→ THE RECORDS
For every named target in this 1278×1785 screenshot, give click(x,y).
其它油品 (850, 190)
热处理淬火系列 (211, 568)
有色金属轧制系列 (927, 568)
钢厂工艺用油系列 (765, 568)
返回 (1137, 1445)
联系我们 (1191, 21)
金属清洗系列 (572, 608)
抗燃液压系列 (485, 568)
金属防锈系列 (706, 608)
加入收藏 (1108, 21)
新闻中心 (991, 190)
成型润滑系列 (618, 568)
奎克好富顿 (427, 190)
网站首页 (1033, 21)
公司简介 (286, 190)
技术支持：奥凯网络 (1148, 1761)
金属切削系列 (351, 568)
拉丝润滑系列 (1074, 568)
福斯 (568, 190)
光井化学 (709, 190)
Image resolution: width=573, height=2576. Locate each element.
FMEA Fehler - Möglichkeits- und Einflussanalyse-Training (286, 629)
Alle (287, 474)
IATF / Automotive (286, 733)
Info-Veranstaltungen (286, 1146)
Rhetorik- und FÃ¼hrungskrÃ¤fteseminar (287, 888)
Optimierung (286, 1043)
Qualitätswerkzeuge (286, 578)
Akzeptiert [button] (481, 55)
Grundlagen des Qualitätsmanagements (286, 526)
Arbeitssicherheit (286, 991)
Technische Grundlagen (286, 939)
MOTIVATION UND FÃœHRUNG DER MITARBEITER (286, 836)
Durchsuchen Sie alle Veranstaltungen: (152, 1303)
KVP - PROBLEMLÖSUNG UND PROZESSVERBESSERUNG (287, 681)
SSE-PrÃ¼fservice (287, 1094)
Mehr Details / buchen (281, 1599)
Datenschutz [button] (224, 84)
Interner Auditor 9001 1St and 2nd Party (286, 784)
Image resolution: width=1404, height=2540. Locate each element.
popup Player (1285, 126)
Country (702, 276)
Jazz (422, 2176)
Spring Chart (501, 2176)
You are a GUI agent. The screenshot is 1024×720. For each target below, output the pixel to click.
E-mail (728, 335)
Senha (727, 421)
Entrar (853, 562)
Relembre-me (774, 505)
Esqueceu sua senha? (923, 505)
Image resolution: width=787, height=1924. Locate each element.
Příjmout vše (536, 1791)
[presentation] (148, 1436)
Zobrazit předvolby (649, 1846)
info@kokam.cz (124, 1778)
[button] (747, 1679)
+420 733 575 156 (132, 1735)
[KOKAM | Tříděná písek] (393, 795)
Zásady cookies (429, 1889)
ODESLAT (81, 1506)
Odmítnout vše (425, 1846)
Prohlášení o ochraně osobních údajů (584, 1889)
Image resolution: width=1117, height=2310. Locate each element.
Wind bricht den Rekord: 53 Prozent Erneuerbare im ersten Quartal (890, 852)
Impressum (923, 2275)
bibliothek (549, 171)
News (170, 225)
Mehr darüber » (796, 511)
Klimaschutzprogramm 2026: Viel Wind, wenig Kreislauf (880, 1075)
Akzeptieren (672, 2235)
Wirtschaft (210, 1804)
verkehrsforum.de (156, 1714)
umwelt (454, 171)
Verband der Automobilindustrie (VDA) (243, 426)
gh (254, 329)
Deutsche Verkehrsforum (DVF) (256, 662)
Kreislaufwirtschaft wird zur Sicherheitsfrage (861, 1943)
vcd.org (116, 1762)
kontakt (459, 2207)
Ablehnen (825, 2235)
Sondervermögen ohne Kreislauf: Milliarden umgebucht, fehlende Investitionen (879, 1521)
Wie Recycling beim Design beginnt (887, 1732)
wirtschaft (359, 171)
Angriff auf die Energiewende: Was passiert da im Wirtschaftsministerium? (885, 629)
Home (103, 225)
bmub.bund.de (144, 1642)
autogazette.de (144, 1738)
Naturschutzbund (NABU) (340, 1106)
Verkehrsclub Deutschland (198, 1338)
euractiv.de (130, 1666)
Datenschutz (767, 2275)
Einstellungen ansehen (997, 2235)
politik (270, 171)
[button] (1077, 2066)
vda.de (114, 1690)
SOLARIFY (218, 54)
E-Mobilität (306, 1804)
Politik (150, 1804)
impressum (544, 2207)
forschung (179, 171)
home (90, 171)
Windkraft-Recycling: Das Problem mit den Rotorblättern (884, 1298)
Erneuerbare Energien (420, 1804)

→ GOAL OF THE EXERCISE
In the listing above, take the part that opens with the line containing "有色金属轧制系列 (927, 568)" and closes with the line containing "Deutsche Verkehrsforum (DVF) (256, 662)", and give those lines again with "Jazz" swapped for "Blues" and everything else unchanged.

→ EXERCISE OUTPUT
有色金属轧制系列 (927, 568)
钢厂工艺用油系列 (765, 568)
返回 (1137, 1445)
联系我们 (1191, 21)
金属清洗系列 (572, 608)
抗燃液压系列 (485, 568)
金属防锈系列 (706, 608)
加入收藏 (1108, 21)
新闻中心 (991, 190)
成型润滑系列 (618, 568)
奎克好富顿 (427, 190)
网站首页 (1033, 21)
公司简介 (286, 190)
技术支持：奥凯网络 (1148, 1761)
金属切削系列 (351, 568)
拉丝润滑系列 (1074, 568)
福斯 (568, 190)
光井化学 (709, 190)
Image resolution: width=573, height=2576. Locate each element.
FMEA Fehler - Möglichkeits- und Einflussanalyse-Training (286, 629)
Alle (287, 474)
IATF / Automotive (286, 733)
Info-Veranstaltungen (286, 1146)
Rhetorik- und FÃ¼hrungskrÃ¤fteseminar (287, 888)
Optimierung (286, 1043)
Qualitätswerkzeuge (286, 578)
Akzeptiert [button] (481, 55)
Grundlagen des Qualitätsmanagements (286, 526)
Arbeitssicherheit (286, 991)
Technische Grundlagen (286, 939)
MOTIVATION UND FÃœHRUNG DER MITARBEITER (286, 836)
Durchsuchen Sie alle Veranstaltungen: (152, 1303)
KVP - PROBLEMLÖSUNG UND PROZESSVERBESSERUNG (287, 681)
SSE-PrÃ¼fservice (287, 1094)
Mehr Details / buchen (281, 1599)
Datenschutz [button] (224, 84)
Interner Auditor 9001 1St and 2nd Party (286, 784)
Image resolution: width=1404, height=2540. Locate each element.
popup Player (1285, 126)
Country (702, 276)
Blues (422, 2176)
Spring Chart (501, 2176)
You are a GUI agent. The screenshot is 1024×720. For each target below, output the pixel to click.
E-mail (728, 335)
Senha (727, 421)
Entrar (853, 562)
Relembre-me (774, 505)
Esqueceu sua senha? (923, 505)
Image resolution: width=787, height=1924. Locate each element.
Příjmout vše (536, 1791)
[presentation] (148, 1436)
Zobrazit předvolby (649, 1846)
info@kokam.cz (124, 1778)
[button] (747, 1679)
+420 733 575 156 (132, 1735)
[KOKAM | Tříděná písek] (393, 795)
Zásady cookies (429, 1889)
ODESLAT (81, 1506)
Odmítnout vše (425, 1846)
Prohlášení o ochraně osobních údajů (584, 1889)
Image resolution: width=1117, height=2310. Locate each element.
Wind bricht den Rekord: 53 Prozent Erneuerbare im ersten Quartal (890, 852)
Impressum (923, 2275)
bibliothek (549, 171)
News (170, 225)
Mehr darüber » (796, 511)
Klimaschutzprogramm 2026: Viel Wind, wenig Kreislauf (880, 1075)
Akzeptieren (672, 2235)
Wirtschaft (210, 1804)
verkehrsforum.de (156, 1714)
umwelt (454, 171)
Verband der Automobilindustrie (VDA) (243, 426)
gh (254, 329)
Deutsche Verkehrsforum (DVF) (256, 662)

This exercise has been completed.